Ms. Boroumand gave the panel an overview of ABF’s database, “Omid” (“hope” in Farsi), which chronicles ongoing human rights abuses in Iran and is the most extensive human rights library in Farsi available. Ms. Boroumand told the panel that within Iran “no national mechanism is able to safely and systematically investigate executions and allegations of human rights violations, documentation, reporting and advocacy.” This makes third party information gathering of human rights abuses in Iran crucial. “Transition from the current authoritarian state in Iran will be a reality sooner or later,” she said. “Both the Memorial and the human rights library, which contains multiple translated texts regarding the capital punishment, can bring to light the arbitrary and ineffective nature of the death penalty and engage the public.”

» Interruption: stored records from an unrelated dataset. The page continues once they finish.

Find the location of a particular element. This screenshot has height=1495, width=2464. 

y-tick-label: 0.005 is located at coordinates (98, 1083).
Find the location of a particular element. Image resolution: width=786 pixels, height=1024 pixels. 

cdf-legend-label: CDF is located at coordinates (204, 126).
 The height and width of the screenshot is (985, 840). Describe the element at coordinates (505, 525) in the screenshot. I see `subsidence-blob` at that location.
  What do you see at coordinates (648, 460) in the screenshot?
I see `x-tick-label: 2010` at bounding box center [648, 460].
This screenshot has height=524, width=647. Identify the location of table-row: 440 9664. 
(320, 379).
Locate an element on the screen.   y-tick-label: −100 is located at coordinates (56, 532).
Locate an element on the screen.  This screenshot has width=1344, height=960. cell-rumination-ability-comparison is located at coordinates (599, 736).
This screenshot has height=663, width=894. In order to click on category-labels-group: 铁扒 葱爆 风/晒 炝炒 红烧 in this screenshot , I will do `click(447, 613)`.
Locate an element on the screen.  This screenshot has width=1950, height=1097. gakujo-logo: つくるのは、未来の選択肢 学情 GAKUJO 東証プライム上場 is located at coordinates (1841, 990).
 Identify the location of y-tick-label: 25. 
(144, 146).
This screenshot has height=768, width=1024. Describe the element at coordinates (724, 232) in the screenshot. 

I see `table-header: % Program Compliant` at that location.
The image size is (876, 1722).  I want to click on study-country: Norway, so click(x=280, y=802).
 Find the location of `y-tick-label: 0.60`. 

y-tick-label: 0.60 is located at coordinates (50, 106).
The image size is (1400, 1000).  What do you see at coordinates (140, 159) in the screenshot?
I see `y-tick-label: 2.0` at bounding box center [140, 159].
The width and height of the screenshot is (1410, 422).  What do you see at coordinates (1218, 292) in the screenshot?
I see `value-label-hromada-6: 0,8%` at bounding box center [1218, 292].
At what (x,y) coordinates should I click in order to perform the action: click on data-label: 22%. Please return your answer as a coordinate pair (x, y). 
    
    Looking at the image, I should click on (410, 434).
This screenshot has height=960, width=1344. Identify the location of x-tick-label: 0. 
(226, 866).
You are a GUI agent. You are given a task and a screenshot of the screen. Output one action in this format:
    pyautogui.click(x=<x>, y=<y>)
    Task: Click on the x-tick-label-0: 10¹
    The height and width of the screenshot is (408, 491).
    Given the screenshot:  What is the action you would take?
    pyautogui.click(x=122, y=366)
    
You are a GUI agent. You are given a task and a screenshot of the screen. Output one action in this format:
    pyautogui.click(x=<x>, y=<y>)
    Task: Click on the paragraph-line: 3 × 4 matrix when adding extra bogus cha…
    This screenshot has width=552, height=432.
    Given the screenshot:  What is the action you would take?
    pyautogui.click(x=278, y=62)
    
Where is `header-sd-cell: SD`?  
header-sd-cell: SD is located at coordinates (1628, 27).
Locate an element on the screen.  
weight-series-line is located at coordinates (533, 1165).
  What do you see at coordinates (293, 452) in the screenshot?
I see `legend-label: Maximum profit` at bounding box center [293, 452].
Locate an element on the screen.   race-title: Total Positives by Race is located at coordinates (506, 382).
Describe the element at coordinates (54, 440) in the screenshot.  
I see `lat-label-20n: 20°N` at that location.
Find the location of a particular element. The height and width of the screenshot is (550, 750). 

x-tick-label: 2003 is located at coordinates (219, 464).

Nevertheless, there was considerable hope for the future. All of the panel experts agreed that unlike many other rogue states, the Iranian government is susceptible to international critique. In some cases, outcry from the international community has saved several individuals from execution, particularly children. Mr. Amiri-Moghaddam has data indicating that public executions decrease during times of international media attention, but spike again shortly after to reassert government control. For example, “After the contested presidential election of 2009, we witnessed a surge in the practice of public executions.” He believes international attention could curb this pattern by “increasing the cost of these executions by international attention” and that “when the world is watching Iran, you don’t see…executions…but before and after you [see many executions].”

photo14There was wide consensus on the panel that the international community should ignore the regime’s criticism that universal human rights are insensitive to Iran’s cultural, religious, and historical contexts. Political figures are often elected under promises of increased personal freedoms, demonstrating that universal human rights exist within the Iranian zeitgeist. Ms. Boroumand believes that other human rights organizations should continue documenting the regime’s abuses, saying, “Highlighting the flaws of the judicial process in hundreds or thousands of cases strengthens the argument about the right to fair and impartial justice and leads ultimately to a crucial debate on capital punishment.”

The panel agreed that the international community should take action by closely monitoring funding to Iran through the United Nations Office of Drugs and Crime drug trafficking program. Mr. Shaheed stated that “all organizations and states that oppose Iran’s use of the death penalty should ensure that no funds intended for prevention are used for arrests as they may ultimately lead to executions.” Further, “the correct cause of action might be to limit support altogether until such time that all relative certainty can be established that funding will not be used contrary to UN and international rights norms.” Mr. Amiri-Moghaddam agreed, “The donor countries should say that as long as there is capital punishment for drug related charges that we will not cooperate with you.”